**WHAT TO DO**:
Revise the records below, changing every instance of "Viewport" to "Window" and leaving everything else unchanged.

(Data lines)
## BEGIN

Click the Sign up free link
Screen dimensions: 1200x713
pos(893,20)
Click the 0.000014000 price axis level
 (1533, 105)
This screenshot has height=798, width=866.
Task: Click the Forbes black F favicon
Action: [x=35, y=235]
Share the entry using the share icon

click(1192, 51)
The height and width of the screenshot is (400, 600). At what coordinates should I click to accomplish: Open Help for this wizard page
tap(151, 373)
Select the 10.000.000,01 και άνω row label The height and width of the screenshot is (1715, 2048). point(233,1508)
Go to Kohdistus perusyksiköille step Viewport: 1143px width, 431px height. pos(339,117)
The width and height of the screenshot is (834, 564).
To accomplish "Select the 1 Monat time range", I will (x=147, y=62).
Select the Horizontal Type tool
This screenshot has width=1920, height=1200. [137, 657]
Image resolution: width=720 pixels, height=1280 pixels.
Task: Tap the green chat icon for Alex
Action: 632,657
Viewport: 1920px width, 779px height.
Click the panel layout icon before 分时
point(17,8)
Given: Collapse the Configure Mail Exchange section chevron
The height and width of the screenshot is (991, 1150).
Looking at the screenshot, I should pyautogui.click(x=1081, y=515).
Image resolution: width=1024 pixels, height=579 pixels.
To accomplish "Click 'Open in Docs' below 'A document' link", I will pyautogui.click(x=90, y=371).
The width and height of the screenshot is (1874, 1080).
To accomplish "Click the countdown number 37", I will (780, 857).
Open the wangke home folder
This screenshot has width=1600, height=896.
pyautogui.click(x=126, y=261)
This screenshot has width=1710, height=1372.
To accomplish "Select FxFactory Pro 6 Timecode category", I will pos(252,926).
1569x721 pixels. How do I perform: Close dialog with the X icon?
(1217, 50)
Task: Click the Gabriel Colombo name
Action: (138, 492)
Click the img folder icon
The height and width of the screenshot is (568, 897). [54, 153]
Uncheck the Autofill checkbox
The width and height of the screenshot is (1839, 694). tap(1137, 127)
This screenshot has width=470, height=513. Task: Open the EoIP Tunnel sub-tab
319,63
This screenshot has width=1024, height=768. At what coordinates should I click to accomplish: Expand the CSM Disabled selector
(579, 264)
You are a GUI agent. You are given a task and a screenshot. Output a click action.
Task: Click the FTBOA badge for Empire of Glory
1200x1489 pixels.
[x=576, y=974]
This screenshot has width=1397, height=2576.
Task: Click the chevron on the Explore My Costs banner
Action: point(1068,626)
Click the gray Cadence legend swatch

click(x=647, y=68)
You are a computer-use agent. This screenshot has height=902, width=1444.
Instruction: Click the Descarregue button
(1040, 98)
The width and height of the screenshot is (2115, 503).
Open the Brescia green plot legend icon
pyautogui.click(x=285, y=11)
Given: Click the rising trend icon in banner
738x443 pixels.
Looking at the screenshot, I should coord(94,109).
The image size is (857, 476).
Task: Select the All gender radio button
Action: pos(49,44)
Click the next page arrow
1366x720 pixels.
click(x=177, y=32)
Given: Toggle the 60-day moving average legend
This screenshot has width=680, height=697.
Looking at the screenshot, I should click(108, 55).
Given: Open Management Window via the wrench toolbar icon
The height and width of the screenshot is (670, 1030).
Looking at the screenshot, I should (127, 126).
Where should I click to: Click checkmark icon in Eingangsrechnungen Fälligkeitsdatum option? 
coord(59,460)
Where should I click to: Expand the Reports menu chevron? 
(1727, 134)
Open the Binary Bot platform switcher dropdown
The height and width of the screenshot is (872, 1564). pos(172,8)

## END

**EXPECTED ANSWER**:
Click the Sign up free link
Screen dimensions: 1200x713
pos(893,20)
Click the 0.000014000 price axis level
 (1533, 105)
This screenshot has height=798, width=866.
Task: Click the Forbes black F favicon
Action: [x=35, y=235]
Share the entry using the share icon

click(1192, 51)
The height and width of the screenshot is (400, 600). At what coordinates should I click to accomplish: Open Help for this wizard page
tap(151, 373)
Select the 10.000.000,01 και άνω row label The height and width of the screenshot is (1715, 2048). point(233,1508)
Go to Kohdistus perusyksiköille step Window: 1143px width, 431px height. pos(339,117)
The width and height of the screenshot is (834, 564).
To accomplish "Select the 1 Monat time range", I will (x=147, y=62).
Select the Horizontal Type tool
This screenshot has width=1920, height=1200. [137, 657]
Image resolution: width=720 pixels, height=1280 pixels.
Task: Tap the green chat icon for Alex
Action: 632,657
Window: 1920px width, 779px height.
Click the panel layout icon before 分时
point(17,8)
Given: Collapse the Configure Mail Exchange section chevron
The height and width of the screenshot is (991, 1150).
Looking at the screenshot, I should pyautogui.click(x=1081, y=515).
Image resolution: width=1024 pixels, height=579 pixels.
To accomplish "Click 'Open in Docs' below 'A document' link", I will pyautogui.click(x=90, y=371).
The width and height of the screenshot is (1874, 1080).
To accomplish "Click the countdown number 37", I will (780, 857).
Open the wangke home folder
This screenshot has width=1600, height=896.
pyautogui.click(x=126, y=261)
This screenshot has width=1710, height=1372.
To accomplish "Select FxFactory Pro 6 Timecode category", I will pos(252,926).
1569x721 pixels. How do I perform: Close dialog with the X icon?
(1217, 50)
Task: Click the Gabriel Colombo name
Action: (138, 492)
Click the img folder icon
The height and width of the screenshot is (568, 897). [54, 153]
Uncheck the Autofill checkbox
The width and height of the screenshot is (1839, 694). tap(1137, 127)
This screenshot has width=470, height=513. Task: Open the EoIP Tunnel sub-tab
319,63
This screenshot has width=1024, height=768. At what coordinates should I click to accomplish: Expand the CSM Disabled selector
(579, 264)
You are a GUI agent. You are given a task and a screenshot. Output a click action.
Task: Click the FTBOA badge for Empire of Glory
1200x1489 pixels.
[x=576, y=974]
This screenshot has width=1397, height=2576.
Task: Click the chevron on the Explore My Costs banner
Action: point(1068,626)
Click the gray Cadence legend swatch

click(x=647, y=68)
You are a computer-use agent. This screenshot has height=902, width=1444.
Instruction: Click the Descarregue button
(1040, 98)
The width and height of the screenshot is (2115, 503).
Open the Brescia green plot legend icon
pyautogui.click(x=285, y=11)
Given: Click the rising trend icon in banner
738x443 pixels.
Looking at the screenshot, I should coord(94,109).
The image size is (857, 476).
Task: Select the All gender radio button
Action: pos(49,44)
Click the next page arrow
1366x720 pixels.
click(x=177, y=32)
Given: Toggle the 60-day moving average legend
This screenshot has width=680, height=697.
Looking at the screenshot, I should click(108, 55).
Given: Open Management Window via the wrench toolbar icon
The height and width of the screenshot is (670, 1030).
Looking at the screenshot, I should (127, 126).
Where should I click to: Click checkmark icon in Eingangsrechnungen Fälligkeitsdatum option? 
coord(59,460)
Where should I click to: Expand the Reports menu chevron? 
(1727, 134)
Open the Binary Bot platform switcher dropdown
The height and width of the screenshot is (872, 1564). pos(172,8)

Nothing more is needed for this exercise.